Киркегора, конечно, не побили камнями, однако он был предан остракизму не только духовенством, но и обществом.
В течение почти целого века наследие Киркегора лежало мертвым кладом. Им лишь изредка интересовались любители психопатологической экзотики. Как исключение, упомянем несомненное влияние Киркегора на творчество Ибсена и на небольшую книгу о Киркегоре, написанную его соотечественником — Геффдингом (кстати сказать, это образец непонимания Киркегора).
И лишь в 20–х годах XX века идеи Киркегора были подхвачены в религиозном плане Карлом Бартом, главой новопротестантской «теологии кризиса», означавшей разрыв с общепринятым протестантизмом в стиле Шлейермахера и возврат к суровым проповедям Лютера[299].

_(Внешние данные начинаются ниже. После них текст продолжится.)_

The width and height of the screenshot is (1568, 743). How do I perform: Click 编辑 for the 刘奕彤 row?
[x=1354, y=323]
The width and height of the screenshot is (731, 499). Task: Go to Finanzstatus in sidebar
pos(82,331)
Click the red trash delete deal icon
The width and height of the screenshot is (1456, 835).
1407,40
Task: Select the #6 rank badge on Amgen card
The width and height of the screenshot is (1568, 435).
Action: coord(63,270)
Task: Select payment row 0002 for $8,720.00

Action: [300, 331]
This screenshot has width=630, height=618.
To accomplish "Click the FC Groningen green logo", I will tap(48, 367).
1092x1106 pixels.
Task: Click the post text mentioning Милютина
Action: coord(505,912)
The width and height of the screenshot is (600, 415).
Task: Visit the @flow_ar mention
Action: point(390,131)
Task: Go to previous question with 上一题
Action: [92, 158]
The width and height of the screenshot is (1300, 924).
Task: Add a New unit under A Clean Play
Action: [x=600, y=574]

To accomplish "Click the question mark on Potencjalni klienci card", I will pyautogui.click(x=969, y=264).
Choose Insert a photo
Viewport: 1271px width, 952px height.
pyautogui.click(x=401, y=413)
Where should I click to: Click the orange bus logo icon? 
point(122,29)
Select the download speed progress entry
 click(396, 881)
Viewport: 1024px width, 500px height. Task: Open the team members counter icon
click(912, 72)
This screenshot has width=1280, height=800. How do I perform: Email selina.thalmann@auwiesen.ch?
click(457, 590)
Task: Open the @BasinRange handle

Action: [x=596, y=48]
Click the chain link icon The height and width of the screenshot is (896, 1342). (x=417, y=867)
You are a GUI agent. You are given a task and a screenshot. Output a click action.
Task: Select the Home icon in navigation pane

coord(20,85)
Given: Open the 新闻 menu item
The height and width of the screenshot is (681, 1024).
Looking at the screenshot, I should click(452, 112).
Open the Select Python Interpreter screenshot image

В конце же 20–х годов два немецких мыслителя — Карл Ясперс и Мартин Хайдеггер — не только проявили к нему интерес, но и положили его идеи в основу собственных систем. Оба эти мыслителя развили в разных направлениях идеи Киркегора. Если Ясперс стал родоначальником «христианского экзистенциализма», то Хайдеггер является самым монументальным представителем атеистического экзистенциализма, т. е. именно той разновидности, которая получила наибольшую известность.
При этом Ясперс остался по духу ближе Киркегору. Хайдеггер же развил идеи Киркегора весьма односторонне, хотя и с философской монументальностью. Книга Хайдеггера «Бытие и время» — одно из классических произведений современной философской мысли.